= Horst Burbulla =

German inventor and entrepreneur

Horst Burbulla (born 1959) is an Oscar-winning German inventor and entrepreneur.

== Life and work ==
Burbulla was born in Poland and came to Bonn with his family at the age of seven. In the early 1980s, he made his first film, Liebe und Tod (Love and Death), in Bonn and Iceland. The North Rhine-Westphalian film subsidy supported the film with 100,000 DM. Unfortunately, this was not enough to rent a flexible mobile camera, so Burbulla built his own model, combining a camera crane system with a telescopic mechanism. In 1981, his Technocrane telescoping crane was first used for Steven Spielberg's film Raiders of the Lost Ark.

In 1982, he founded the Orion company. The film Liebe und Tod was shown at the Locarno International Film Festival, but Burbulla caused more of a stir with his new invention, which Technovision London presented for the first time at a trade fair, Photokina in Cologne, in 1986. He was able to sell a copy of his crane to a Roman film company for 35,000 DM. In the same year, his camera crane was used for the film False Game with Roger Rabbit, thus achieving an international breakthrough.

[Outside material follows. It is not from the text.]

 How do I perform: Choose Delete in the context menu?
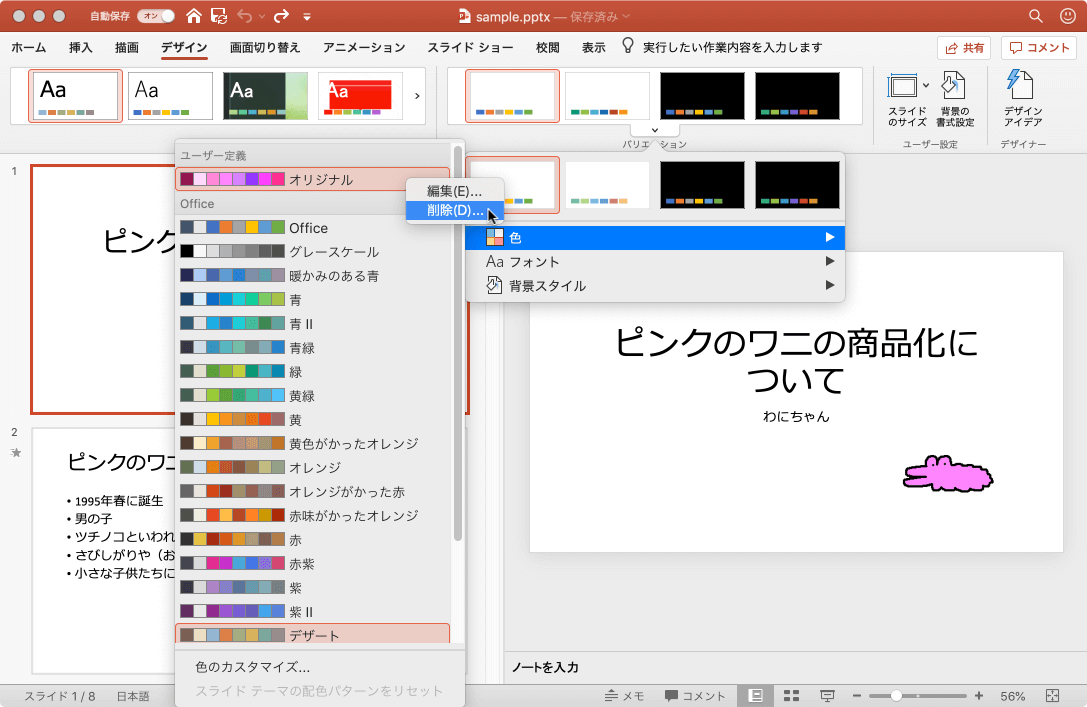pos(454,211)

Initially, Burbulla was financed by Technovision in London, where he manufactured the parts for his cranes on their behalf. Then, after the fall of communism, he moved his company operations to Plzeň in the Czech Republic in 1990.

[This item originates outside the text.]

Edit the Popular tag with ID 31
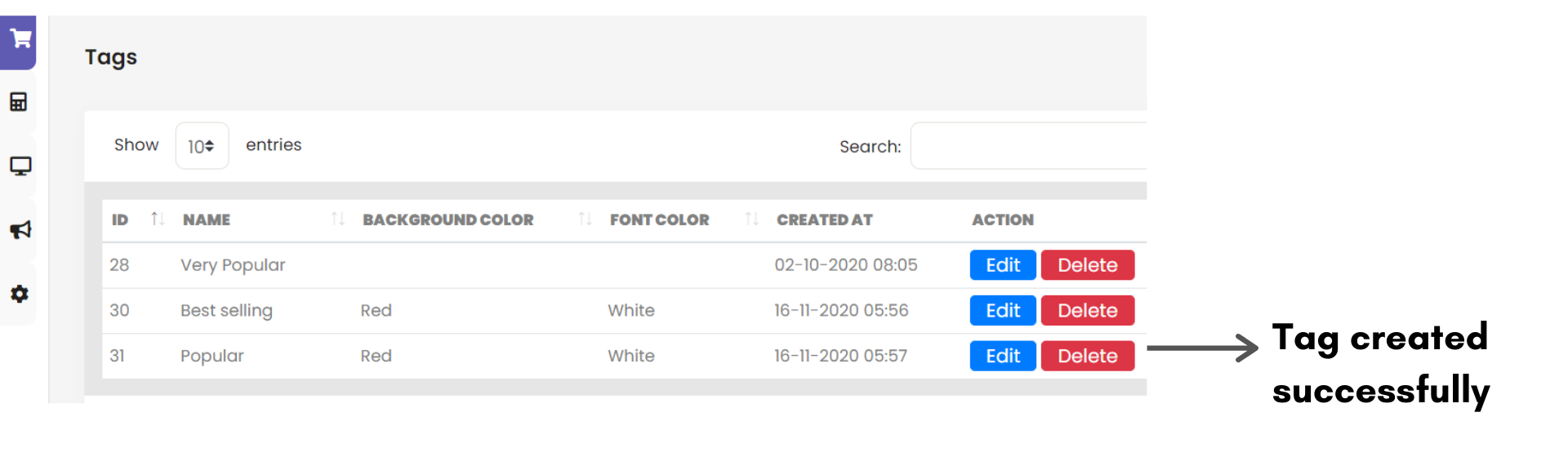Screen dimensions: 1568x470 (x=1002, y=356)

Burbulla's telescopic cranes brought numerous new possibilities for the use of camera cranes in film and television shoots. The technology is especially needed for complicated camera movements in action films. His crane is currently being used, among other things, in the filming of Avatar: The Way of Water by James Cameron.

== Awards ==
In 2005, Burbulla received the Academy Award of Merit, Class I, for his invention and development of the Technocrane telescoping camera crane. Actress Scarlett Johansson gave the laudation.